Here is a quick step-by-step guide to what you need to know/have before you go about setting up your questionnaire.
Be sure. Evaluate the need, yet again.
Even before you start, once again convince yourself that you really need the survey. While online surveys are cheap and easy to set-up, you do end up spending resources in terms of time and effort to create a survey that will give you useful and analyzable information. Try to gauge:
– if the survey will result in reducing uncertainty. Many a times you have a decision in mind but you are unsure about it. To make sure that you don’t head in the wrong direction you conduct the survey. Make an estimate of how much of this uncertainty will reduce by having the survey.
– if the survey can be as foolproof as possible. Sometimes survey results can be misleading. The results could make you take a decision that backfires. These mistakes come with a cost. What would be the cost of such a mistake for you? What is the probability of this happening? And is it worth it?
Be clear. Ask existential questions, now.
-Why are we conducting this survey?
-What kind of results are we hoping for? If we have pre-determined results in mind, can we be wary of creating a biased questionnaire?
-What are the aims and objectives of this survey?
-What is the ultimate survey goal?
Answer these questions and write the answers down. Are they crystal clear? Will anyone who is not associated with the survey be able to understand the aims and objectives as you mean them?
This exercise will lead to a clarity. After this, you need to resolve that everything you do with your survey is guided towards only one aim – maintaining that clarity.
Be wary. Realise the role of bias.
You surely want to have an inkling of what result you want from the survey.

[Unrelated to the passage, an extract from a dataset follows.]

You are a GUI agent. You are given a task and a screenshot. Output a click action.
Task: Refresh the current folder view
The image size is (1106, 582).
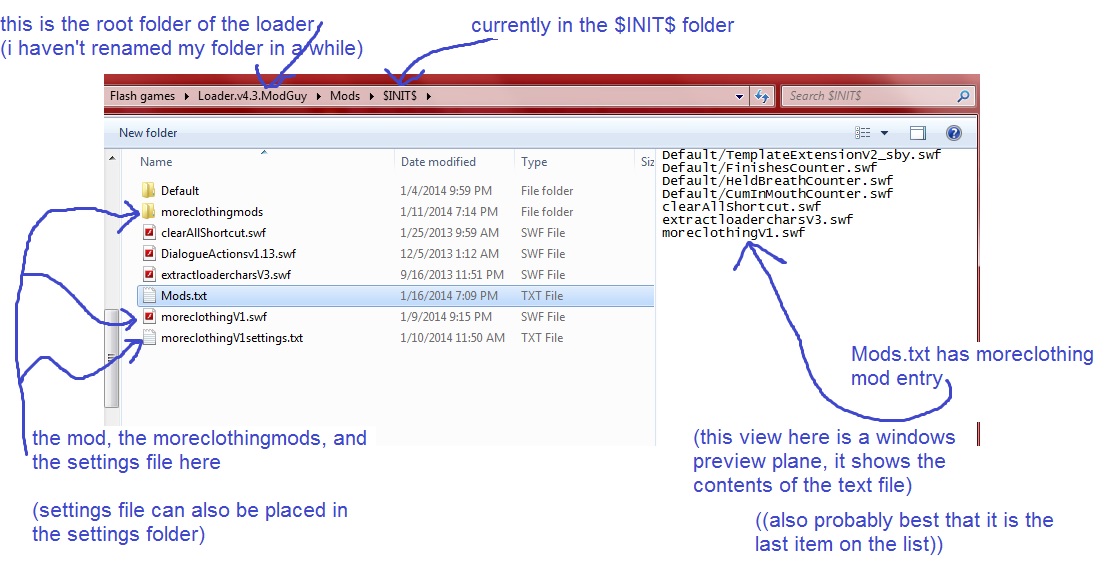pos(762,96)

However, be wary of the pitfalls. You don’t want to arrive at a pre-concluded result. You can and should have a hypothesis which you are trying to prove. But you should also be equally ready for the said hypothesis to be disproved.
Your hypothesis should not lead to leading questions. You want truthful answers, not misguided affirmation. The questions should make the survey-taker comfortable about answering what they feel rather than getting them to answer what you feel they ought to feel.

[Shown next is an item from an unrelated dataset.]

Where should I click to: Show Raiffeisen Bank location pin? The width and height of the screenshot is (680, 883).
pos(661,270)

Even so, you want to write a clear hypothesis. The hypothesis you are okay with being wrong about. Because either case will lead you to a useful decision. Else you will be stuck with data that proves you right, but will have you take a wrong, maybe expensive decision that you will regret later.
Be focused. Define target audience.
Just because online surveys are easy and cheap, you don’t want an irrelevant part of the audience taking your survey. This will either
– skew your results or
– unnecessarily give the impression of a big sample size (more on this later.)

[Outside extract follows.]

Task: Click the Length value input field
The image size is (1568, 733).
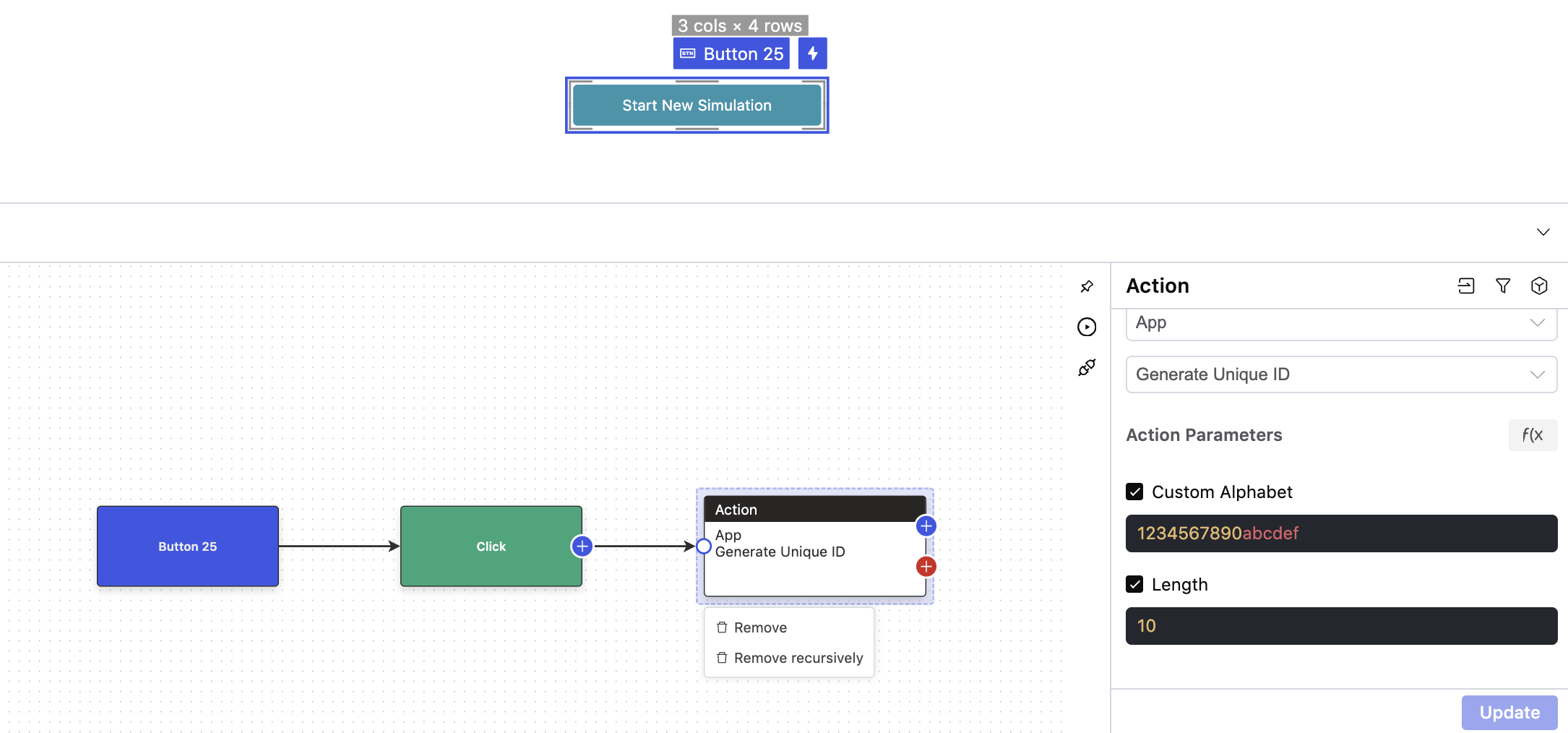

In fact, you might want to consider using the ease and cost-effectiveness of online surveys to your advantage. Have different surveys for the different target audience.
For example, children books might need different survey for kids and a different one for parents who will make the actual purchase. Or climate related surveys might have to be differently worded for people who live in warm areas as compared to the cold ones. And so on.
Be reasonable. Balance the sample size.
The bigger the better. Sample size is that portion from your target population that you will actually end up surveying with. Surveying the entire target population will surely be an overkill in terms of time, effort and cost. However, you don’t want a sample size that is so small that it makes the survey more or less pointless.
Be considerate. Time the survey well.
When you should send your survey out? And How long should it be out there for responses?
– are two most important questions.
The timing of the survey holds a lot more weight than we would think. Studies have shown that people answer questions about work differently on Mondays and Fridays. There is an indication that surveys taken in the morning might be different from those taken in the evening and so on. And of course there are seasonal implications too.
Be experimental. Consider various platform for surveys.
Is your survey going to be sent via snail mail, newsletter, e-mail, web-link on social media or some other medium? Try out different platforms, measure and compare the response rate and quality of responses with different platforms. You will eventually find out that one method works better for you than others. However, don’t stick to that one forever, every once in a while try out all viable platforms once again to know if things have changed.
Having considered all these points, you are now ready to set-up your actual questions. This will actually start with some more soul-searching because the first step will be to research your topic. This is important to get fruitful responses which lead to intelligent decisions.